A good example is yesterday morning Global Payments teamed up with Goldman Sachs and announced an accelerated share repurchase agreement for $50 million.  That's great for shareholders since it will be $50 million less stock floating around making each share a bit more valuable. Nothing out of the ordinary here so what's the big deal?

The big deal is that morning Goldman Sachs also issued a coverage opinion on Global Payments. Goldman initiated coverage on GPN with a Neutral outlook, but their price target is $82. Yeah that doesn't seem "Neutral" to me either since the stock is trading around $73 as of writing. Apparently having around $10 a share in upside means you think the stock will stay flat.

Now imagine a rookie investor seeing ONLY the coverage opinion and $82 price target.  They might be inclined to think Goldman believes there is about $10 a share to be made all while giving them this info at arms length.  While that could very well be true it's just not seemingly the case.  This situation just appears murky. Goldman is clearly going to get paid for the share repurchase agreement. Also the fact that it's announced on the same day raises a flag.
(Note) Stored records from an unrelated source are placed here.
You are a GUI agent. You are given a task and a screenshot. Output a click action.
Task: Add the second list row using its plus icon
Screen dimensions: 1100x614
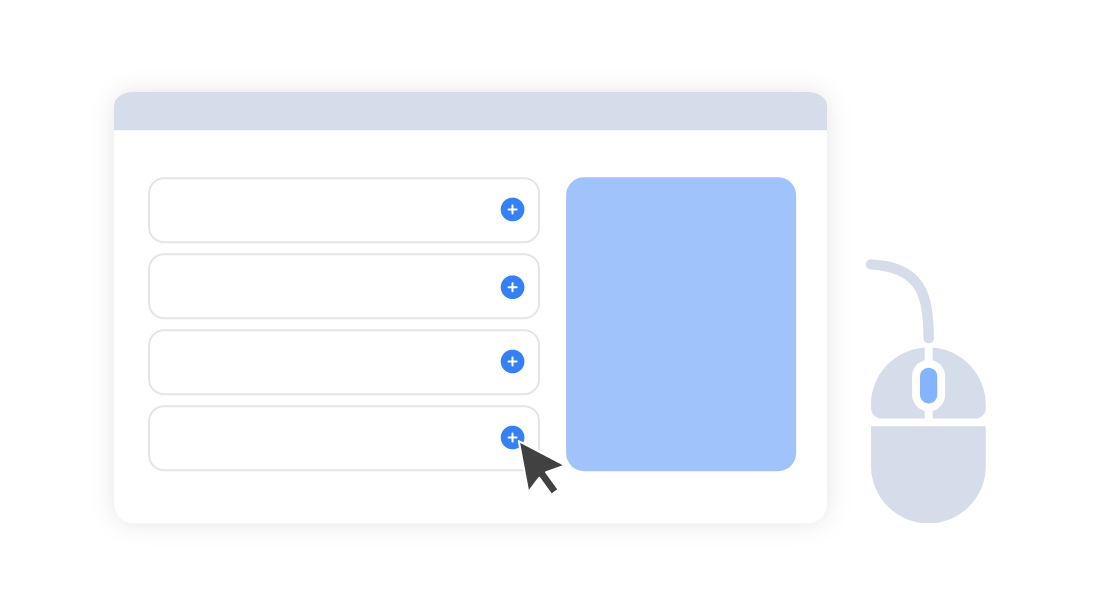point(512,287)
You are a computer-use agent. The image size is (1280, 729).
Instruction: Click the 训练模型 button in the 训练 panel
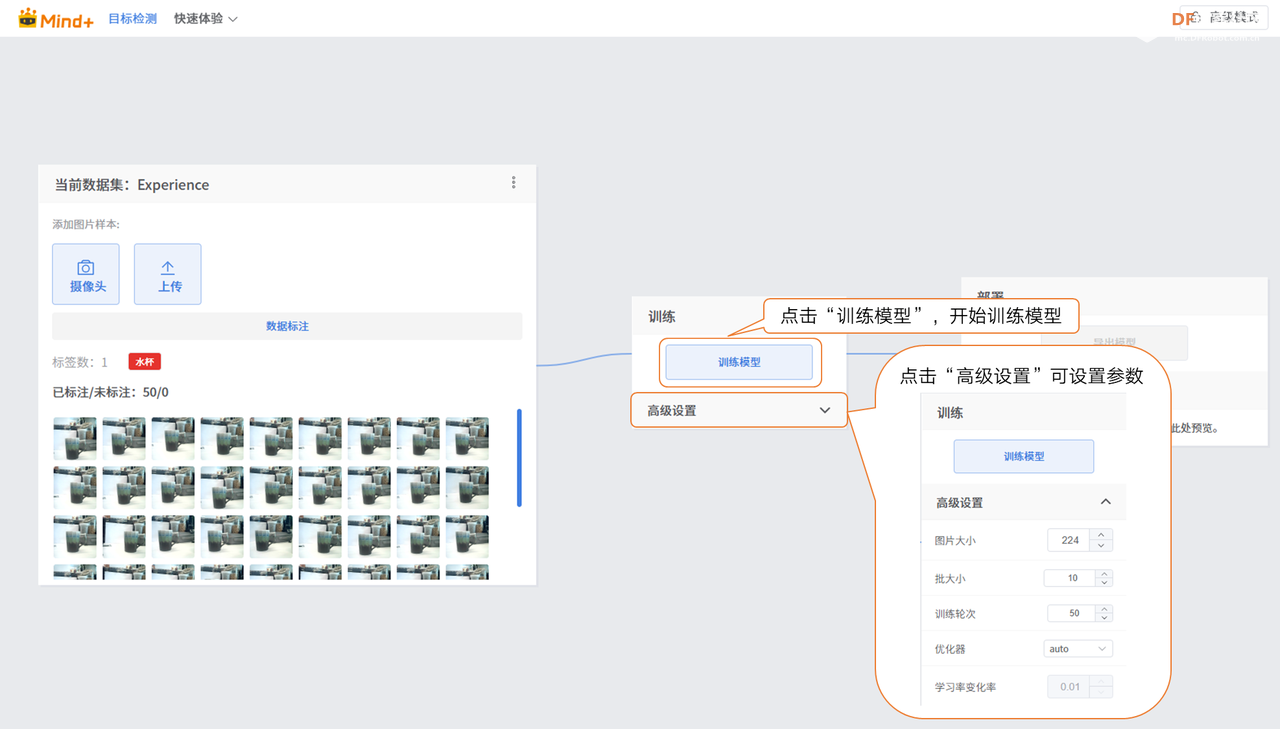click(x=739, y=362)
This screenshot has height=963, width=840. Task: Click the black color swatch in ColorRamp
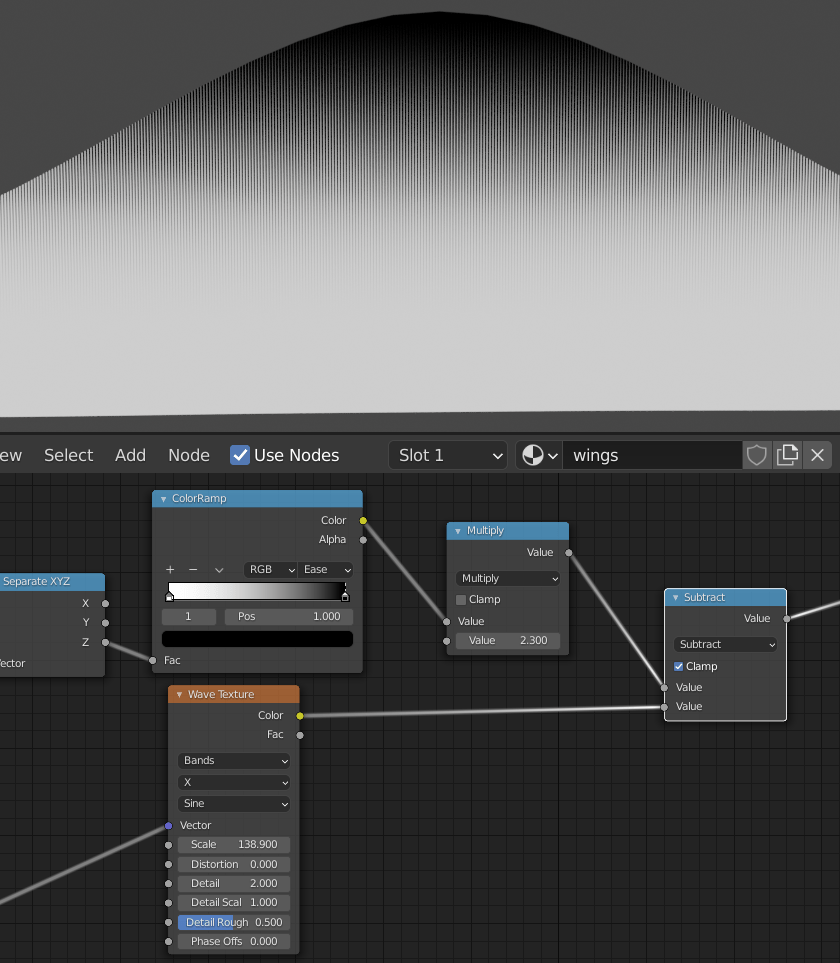click(256, 638)
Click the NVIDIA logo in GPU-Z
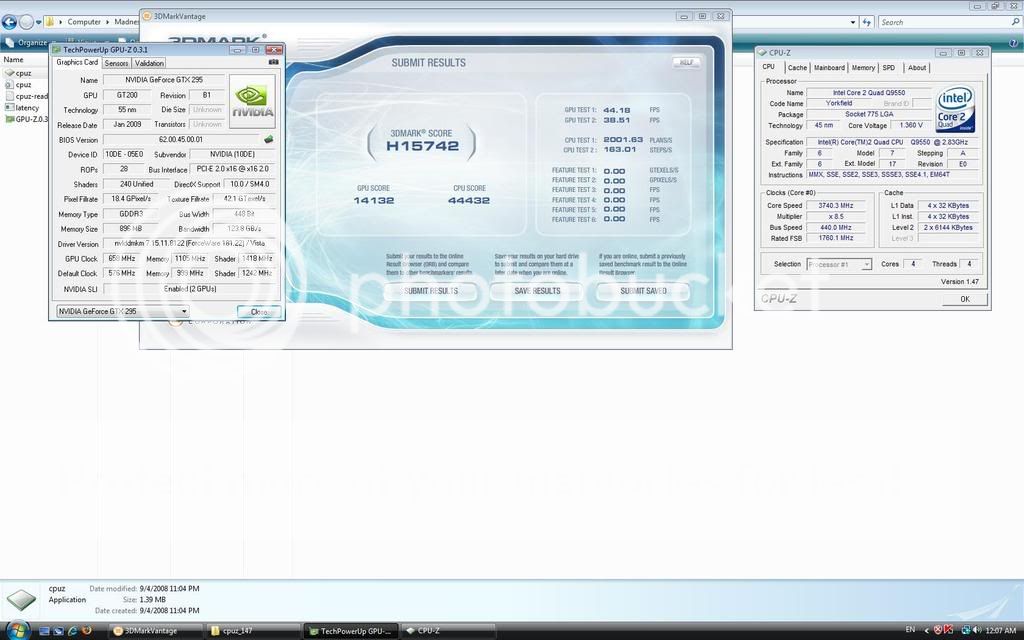 252,99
So as a rookie you think it's a good time to buy shares and proceed to your favorite discount online broker to enter an order. Except the rookie investor normally doesn't follow any indicators let alone know they are flashing overbought on a few. He probably wouldn't realize the stock has just had a good run from the low 50's to the mid 70's so it's likely due to pull back or pause a bit.  Instead he views it as a missed opportunity, and must get in the stock before it hits the $80's! Now all of this is fictional obviously. But what if during the next few weeks shares turn down to the low 60's. The rookie would be sitting on a loss of almost $10/share instead of a $10 profit in the opposite direction. The rookie might be scared out of the position and realize a loss causing emotional and financial distress.
That's a big reason why I like to poke fun at some of the analyst opinions and research that is published. Much of it is not suitable* for investors, and is ripe with conflicts that aren't apparent.  I'll admit that in my younger less experienced years I put some weight into this kind of stuff. I slowly began to learn that none of it meant anything, nor did it help me reach my investing goals. I'm sure to some it is useful information, and very helpful too. Is what Goldman did illegal? No. Is it a conflict? Sure looks like it.

*By no means do I claim to be the smartest person or best investor.